## Begin DATA LINES
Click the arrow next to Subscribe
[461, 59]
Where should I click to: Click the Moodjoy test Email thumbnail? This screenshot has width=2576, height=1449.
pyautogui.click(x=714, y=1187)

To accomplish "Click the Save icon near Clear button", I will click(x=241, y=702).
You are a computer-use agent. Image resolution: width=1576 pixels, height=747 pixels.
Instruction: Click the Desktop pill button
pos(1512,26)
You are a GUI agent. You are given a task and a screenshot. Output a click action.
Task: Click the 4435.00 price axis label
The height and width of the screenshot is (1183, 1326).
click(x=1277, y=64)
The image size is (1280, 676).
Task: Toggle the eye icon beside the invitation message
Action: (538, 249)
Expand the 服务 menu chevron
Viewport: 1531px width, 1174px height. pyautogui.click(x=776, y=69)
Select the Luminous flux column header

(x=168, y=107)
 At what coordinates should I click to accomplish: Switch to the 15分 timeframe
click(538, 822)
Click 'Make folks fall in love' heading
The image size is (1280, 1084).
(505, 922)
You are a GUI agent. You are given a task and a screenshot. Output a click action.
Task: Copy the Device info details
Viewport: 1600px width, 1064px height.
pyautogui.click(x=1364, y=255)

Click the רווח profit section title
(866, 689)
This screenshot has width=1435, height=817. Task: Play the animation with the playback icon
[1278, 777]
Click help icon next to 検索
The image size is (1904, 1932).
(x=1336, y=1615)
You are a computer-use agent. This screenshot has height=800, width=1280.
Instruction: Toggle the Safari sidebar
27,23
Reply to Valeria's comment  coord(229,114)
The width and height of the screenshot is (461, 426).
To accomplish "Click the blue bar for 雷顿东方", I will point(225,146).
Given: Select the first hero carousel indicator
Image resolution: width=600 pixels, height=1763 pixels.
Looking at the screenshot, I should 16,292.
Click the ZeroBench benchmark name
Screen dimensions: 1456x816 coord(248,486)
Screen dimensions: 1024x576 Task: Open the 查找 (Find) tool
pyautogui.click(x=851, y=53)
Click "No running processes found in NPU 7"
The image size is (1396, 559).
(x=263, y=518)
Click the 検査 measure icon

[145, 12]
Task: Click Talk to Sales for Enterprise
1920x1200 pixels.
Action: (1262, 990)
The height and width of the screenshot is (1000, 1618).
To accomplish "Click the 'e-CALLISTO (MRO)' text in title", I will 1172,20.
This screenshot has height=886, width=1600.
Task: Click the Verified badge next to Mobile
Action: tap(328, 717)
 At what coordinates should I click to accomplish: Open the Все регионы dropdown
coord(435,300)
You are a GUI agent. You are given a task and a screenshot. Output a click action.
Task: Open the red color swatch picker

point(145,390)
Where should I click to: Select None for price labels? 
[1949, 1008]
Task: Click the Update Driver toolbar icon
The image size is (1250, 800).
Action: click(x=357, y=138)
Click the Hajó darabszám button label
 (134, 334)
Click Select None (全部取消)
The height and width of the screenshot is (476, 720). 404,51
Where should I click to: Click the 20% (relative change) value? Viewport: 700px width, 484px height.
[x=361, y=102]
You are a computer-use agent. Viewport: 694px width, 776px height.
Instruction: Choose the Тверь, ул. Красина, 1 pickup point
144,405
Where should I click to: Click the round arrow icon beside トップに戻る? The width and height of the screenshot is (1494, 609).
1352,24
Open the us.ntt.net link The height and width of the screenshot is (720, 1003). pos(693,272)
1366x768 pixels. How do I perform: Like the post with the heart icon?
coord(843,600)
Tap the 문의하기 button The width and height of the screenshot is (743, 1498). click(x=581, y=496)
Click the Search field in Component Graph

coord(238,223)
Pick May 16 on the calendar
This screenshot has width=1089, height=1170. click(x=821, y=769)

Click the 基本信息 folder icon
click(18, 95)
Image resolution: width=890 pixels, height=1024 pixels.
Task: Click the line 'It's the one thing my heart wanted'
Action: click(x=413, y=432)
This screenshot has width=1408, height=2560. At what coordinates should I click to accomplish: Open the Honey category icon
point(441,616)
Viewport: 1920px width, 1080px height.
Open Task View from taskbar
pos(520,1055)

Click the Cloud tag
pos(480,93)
## End DATA LINES
Repeat the lines word for word, from the line that contains "Expand the 服务 menu chevron" through the line that contains "I will point(225,146).".

Expand the 服务 menu chevron
Viewport: 1531px width, 1174px height. pyautogui.click(x=776, y=69)
Select the Luminous flux column header

(x=168, y=107)
 At what coordinates should I click to accomplish: Switch to the 15分 timeframe
click(538, 822)
Click 'Make folks fall in love' heading
The image size is (1280, 1084).
(505, 922)
You are a GUI agent. You are given a task and a screenshot. Output a click action.
Task: Copy the Device info details
Viewport: 1600px width, 1064px height.
pyautogui.click(x=1364, y=255)

Click the רווח profit section title
(866, 689)
This screenshot has width=1435, height=817. Task: Play the animation with the playback icon
[1278, 777]
Click help icon next to 検索
The image size is (1904, 1932).
(x=1336, y=1615)
You are a computer-use agent. This screenshot has height=800, width=1280.
Instruction: Toggle the Safari sidebar
27,23
Reply to Valeria's comment  coord(229,114)
The width and height of the screenshot is (461, 426).
To accomplish "Click the blue bar for 雷顿东方", I will point(225,146).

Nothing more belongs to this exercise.